A: We are not sure what the actual number is. Likely the refusers are only 10-15%. For example, we know that only about 10% of people refuse to have their children vaccinated. For people who are completely refusing it usually does not have anything to do with the science of COVID- 19. There is not much you can do in the conversation because people may just become more resistant and assume you are part of the COVID conspiracy.
For the refusers, there are basically two options. The first is the institutional option – to say, if you are working in our organization and are helping high risk people, you are mandated to get the vaccine. The other option is to engage individually with people who are refusing and to talk about the need to protect the needs of the vulnerable people you serve.
Q: What are your thoughts about mandating vaccines?
A: Each institution will have to make its own decision about that. But if you are taking care of a high -risk group it may be necessary.
Q: Is there a reason to think fence sitters and refusers will be motivated by a focus on the older adults in their care?
A: Yes, fence sitters may be receptive if they understand themselves to be at risk or taking care of people who are at risk. However, for refusers that may be less successful.

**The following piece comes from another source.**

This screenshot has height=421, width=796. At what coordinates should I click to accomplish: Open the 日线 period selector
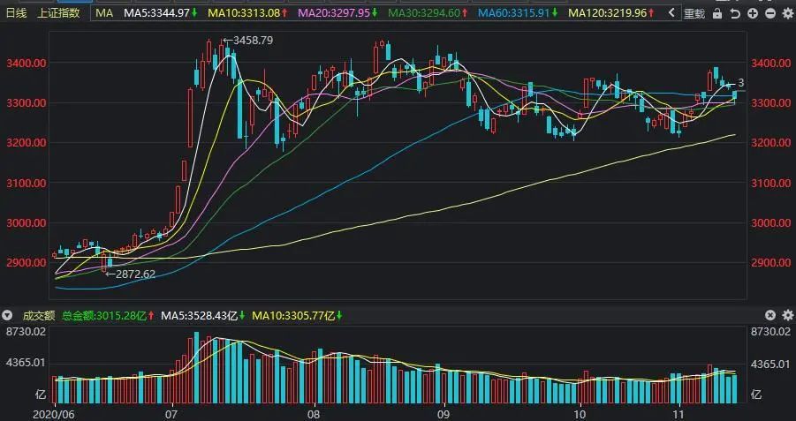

Q: What are your thoughts about the pause with the Johnson and Johnson vaccine?
A: It did worry me that it would increase hesitancy. I have emphasized two points: these cases are rare and also that the vaccine was paused to look closely at the data before moving forward. That tells us the system is working.
Q: Is there anything we can learn from this COVID-19 vaccine experience that will help us with uptake for the seasonal flu vaccine?
A: Flu vaccine uptakes generally are low, especially among younger people. We can use the same health communication principles and think of the compliant, fence sitters and refusers in much the same way. For those who are hesitant we need to listen, understand, engage, and provide information and perspectives. As we focus on physicians and other health workers as messengers, we need to equip them with messaging scripts.
Q: How might we respond to people who argue that the fact that they have had COVID-19 means they have antibodies and don’t need to be vaccinated?
A: Some people say that because they genuinely believe they are protected, and we need to let them know that we don’t know how long immunity will last, nor what effect variants might have. For those who are using that as excuse – well that’s a very different conversation and we need to get to the underlying concerns.